Agave americana - Century plant
Family Agavaceae


Approximately 150 species of Agave are found in the Americas. This plant of Mexican highlands has succulent, evergreen, blue-gray leaves and is well-suited to a hot, dry environment. Leaves may reach 7 feet in length. Leaves have spines along the margins and a sharp spine at the tips. Despite the common name of century plant, these plants can mature and flower in about twenty to thirty years. Flower spikes may reach 30 feet in height. Bats, birds and insects are pollinators for the various species of agave. Individual plants die after flowering. In many species, the original plant forms a clump of plants before flowering and dying. In others, the original plant is survived by its seeds or plantlets that develop on the old flower spikes. In Mexico the heart of this species (the vegetative bud) and the developing flower spikes have been used as food. Seed has been ground into a flour. Sap from the cut flower stalk can be used as a syrup or fermented into pulque or mescal. Tequila is derived from the mashed stems of another species of century plant. The sap has been used medically.


Plants can be seen at UNF on the west side of the Fine Arts Building.

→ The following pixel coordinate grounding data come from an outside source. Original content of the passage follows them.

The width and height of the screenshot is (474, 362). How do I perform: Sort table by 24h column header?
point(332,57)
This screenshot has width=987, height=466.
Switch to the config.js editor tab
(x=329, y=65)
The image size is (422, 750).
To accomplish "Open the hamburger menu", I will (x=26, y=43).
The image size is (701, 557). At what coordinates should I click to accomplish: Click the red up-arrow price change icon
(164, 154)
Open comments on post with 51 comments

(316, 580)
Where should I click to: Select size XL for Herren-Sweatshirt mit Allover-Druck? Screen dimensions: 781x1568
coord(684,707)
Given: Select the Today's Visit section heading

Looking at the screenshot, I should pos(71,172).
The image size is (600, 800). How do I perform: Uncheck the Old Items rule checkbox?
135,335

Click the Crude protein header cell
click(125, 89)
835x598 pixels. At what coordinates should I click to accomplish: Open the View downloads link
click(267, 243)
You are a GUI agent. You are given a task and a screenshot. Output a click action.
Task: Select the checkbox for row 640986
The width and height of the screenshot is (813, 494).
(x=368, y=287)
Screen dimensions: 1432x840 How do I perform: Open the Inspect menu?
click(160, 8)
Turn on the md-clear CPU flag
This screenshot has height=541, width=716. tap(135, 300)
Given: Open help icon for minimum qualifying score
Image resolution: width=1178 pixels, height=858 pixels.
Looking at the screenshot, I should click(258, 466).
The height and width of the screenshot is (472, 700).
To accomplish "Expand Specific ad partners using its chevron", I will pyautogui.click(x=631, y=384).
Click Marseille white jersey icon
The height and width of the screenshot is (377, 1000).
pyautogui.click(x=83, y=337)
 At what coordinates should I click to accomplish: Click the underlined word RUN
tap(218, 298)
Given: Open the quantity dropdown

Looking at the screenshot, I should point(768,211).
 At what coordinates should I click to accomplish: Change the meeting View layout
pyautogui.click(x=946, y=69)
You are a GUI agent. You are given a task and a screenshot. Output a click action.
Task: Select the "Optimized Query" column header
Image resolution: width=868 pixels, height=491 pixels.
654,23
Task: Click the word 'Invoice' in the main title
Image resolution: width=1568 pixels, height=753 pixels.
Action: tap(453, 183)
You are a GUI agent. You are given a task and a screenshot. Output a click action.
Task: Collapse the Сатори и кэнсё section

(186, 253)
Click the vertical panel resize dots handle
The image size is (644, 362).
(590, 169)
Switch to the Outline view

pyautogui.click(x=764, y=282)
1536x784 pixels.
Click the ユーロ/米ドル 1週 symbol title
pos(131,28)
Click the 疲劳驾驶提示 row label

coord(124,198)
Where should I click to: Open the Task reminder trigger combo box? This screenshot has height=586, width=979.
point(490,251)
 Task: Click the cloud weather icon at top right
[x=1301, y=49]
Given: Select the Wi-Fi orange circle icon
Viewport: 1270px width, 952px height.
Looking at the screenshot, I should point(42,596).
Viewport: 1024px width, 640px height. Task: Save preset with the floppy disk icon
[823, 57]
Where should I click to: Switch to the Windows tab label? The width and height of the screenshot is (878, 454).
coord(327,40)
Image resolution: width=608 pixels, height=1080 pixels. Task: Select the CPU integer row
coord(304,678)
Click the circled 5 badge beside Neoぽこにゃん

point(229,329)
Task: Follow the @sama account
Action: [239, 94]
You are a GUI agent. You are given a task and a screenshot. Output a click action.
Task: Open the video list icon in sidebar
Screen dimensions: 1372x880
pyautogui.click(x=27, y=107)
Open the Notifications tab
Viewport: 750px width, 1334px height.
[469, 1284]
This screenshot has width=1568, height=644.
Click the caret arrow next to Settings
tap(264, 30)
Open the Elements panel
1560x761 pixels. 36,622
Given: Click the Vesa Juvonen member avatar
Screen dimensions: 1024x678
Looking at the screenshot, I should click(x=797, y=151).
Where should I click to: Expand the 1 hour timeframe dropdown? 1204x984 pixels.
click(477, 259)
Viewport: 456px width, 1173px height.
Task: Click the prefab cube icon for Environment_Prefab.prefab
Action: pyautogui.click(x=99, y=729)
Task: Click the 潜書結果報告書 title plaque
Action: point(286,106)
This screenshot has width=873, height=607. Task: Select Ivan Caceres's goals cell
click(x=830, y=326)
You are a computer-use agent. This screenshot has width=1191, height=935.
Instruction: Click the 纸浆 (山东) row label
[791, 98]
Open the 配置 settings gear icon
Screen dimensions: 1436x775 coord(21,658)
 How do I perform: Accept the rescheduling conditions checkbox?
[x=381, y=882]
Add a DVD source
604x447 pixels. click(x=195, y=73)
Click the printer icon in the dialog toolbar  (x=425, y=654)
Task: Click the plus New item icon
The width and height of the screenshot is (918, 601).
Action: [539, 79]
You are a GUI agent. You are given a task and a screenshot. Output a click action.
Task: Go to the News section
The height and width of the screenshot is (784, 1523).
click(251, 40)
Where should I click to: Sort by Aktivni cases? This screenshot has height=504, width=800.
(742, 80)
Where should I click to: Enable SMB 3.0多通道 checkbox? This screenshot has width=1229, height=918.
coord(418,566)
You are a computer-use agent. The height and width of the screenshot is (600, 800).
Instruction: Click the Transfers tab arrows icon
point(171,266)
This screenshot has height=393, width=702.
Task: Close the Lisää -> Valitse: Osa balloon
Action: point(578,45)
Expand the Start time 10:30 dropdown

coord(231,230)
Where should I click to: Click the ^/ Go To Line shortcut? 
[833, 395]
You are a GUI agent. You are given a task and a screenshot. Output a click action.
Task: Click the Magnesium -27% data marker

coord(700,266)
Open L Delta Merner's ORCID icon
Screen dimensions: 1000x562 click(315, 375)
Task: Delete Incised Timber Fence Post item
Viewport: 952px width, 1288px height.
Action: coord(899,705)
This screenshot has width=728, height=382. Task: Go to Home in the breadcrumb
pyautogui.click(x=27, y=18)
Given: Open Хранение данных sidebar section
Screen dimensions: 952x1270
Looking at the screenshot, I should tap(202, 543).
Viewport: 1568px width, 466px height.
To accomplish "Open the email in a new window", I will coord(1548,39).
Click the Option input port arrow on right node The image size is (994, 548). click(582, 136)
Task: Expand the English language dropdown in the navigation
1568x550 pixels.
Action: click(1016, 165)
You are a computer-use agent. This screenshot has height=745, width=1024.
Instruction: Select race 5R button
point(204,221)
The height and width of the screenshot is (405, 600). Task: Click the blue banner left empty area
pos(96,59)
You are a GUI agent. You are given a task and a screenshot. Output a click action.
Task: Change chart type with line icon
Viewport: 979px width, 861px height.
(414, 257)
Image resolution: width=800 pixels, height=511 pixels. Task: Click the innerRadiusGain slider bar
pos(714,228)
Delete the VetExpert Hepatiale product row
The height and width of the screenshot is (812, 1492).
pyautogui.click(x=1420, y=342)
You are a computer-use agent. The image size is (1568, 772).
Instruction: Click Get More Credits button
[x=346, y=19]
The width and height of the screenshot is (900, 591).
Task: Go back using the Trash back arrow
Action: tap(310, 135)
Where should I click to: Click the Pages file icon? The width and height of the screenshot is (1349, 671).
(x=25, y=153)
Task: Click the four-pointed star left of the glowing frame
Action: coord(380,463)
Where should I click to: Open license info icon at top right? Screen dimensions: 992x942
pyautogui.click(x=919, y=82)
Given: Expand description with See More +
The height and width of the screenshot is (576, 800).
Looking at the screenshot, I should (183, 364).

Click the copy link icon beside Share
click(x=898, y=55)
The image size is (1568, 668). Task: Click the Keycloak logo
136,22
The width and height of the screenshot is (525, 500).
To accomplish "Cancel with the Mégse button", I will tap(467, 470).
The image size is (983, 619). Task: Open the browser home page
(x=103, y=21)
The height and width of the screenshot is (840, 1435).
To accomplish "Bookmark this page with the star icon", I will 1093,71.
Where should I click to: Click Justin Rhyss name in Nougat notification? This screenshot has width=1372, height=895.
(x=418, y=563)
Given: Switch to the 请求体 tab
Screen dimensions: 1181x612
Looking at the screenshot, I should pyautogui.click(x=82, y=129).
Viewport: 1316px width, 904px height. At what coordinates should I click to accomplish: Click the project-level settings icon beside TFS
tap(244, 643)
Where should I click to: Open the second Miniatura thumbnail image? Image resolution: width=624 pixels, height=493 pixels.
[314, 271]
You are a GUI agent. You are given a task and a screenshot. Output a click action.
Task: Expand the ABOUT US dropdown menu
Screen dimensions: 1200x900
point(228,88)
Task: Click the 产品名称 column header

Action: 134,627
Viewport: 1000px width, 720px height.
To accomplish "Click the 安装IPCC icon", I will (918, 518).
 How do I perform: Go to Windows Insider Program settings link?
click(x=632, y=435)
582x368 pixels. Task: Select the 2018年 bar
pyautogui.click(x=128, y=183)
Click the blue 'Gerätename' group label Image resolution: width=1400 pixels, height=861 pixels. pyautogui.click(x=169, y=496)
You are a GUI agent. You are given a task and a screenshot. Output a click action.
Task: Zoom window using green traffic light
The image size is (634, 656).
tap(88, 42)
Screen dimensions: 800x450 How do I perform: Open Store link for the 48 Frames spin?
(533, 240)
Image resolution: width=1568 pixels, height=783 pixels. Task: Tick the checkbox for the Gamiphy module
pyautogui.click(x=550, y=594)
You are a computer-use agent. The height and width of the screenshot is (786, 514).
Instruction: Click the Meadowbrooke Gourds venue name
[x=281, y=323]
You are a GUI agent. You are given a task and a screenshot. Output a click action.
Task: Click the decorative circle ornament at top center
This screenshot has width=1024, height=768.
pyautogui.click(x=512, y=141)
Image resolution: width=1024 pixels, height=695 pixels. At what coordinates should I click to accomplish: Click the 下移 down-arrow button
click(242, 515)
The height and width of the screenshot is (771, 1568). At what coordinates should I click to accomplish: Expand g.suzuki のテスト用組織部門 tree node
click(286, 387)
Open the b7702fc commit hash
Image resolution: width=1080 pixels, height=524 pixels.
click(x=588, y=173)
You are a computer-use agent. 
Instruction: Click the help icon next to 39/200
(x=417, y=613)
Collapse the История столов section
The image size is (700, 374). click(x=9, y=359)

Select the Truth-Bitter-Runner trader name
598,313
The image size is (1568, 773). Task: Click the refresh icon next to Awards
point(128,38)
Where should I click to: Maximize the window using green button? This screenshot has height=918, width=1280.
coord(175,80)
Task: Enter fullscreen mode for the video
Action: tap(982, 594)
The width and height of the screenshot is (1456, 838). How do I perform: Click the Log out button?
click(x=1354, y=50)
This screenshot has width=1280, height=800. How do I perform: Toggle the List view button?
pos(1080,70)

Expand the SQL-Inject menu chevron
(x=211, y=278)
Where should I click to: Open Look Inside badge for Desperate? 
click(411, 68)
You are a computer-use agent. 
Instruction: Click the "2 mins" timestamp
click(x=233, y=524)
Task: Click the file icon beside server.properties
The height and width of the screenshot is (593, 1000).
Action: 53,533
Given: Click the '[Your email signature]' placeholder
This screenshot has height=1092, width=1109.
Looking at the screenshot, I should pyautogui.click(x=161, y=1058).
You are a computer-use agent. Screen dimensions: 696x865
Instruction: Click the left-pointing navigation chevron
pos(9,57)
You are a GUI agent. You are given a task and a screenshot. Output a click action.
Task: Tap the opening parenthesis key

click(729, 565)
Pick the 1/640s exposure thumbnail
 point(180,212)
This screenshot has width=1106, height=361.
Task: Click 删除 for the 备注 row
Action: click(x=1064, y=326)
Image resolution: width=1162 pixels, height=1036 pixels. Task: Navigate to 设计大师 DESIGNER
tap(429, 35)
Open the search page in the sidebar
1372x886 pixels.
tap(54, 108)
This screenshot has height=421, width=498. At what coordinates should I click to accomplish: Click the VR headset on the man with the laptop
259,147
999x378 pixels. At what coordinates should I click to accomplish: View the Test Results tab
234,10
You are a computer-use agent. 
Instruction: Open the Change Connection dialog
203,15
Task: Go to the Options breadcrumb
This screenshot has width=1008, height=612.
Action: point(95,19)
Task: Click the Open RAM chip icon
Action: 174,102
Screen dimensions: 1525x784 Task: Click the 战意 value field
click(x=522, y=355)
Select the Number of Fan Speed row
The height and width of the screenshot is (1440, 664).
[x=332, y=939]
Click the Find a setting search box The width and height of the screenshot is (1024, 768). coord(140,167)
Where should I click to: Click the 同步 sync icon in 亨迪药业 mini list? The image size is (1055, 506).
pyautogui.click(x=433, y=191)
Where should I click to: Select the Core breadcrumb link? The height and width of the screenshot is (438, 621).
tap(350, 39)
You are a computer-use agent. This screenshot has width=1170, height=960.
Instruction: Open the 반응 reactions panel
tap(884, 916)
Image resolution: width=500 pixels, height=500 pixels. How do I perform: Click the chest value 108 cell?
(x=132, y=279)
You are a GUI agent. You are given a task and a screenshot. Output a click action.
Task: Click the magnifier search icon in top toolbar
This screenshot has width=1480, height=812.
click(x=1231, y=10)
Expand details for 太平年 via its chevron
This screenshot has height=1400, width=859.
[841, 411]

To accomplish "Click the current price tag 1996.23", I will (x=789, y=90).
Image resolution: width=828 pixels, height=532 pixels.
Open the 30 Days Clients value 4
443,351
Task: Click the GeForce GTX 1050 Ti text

A large herbaceous plant with foliage to six feet tall and a flower spike to thirty feet or more.

Care Instructions:

Light: full sun to part shade

Water: very drought tolerant once established, does not survive in wet sites

Soil: well-drained, low fertility, wide pH tolerance, no other special requirements

The century plant will thrive in a sunny spot with a well-drained soil. It is a big, striking, sculptural specimen or accent plant that is easy to grow and very drought tolerant. Negatives include the sharp, sturdy spines at the leaf tips and the tendency for this plant to produce a large clump of spiny, young plants. (Suckers may be removed and planted in another site.)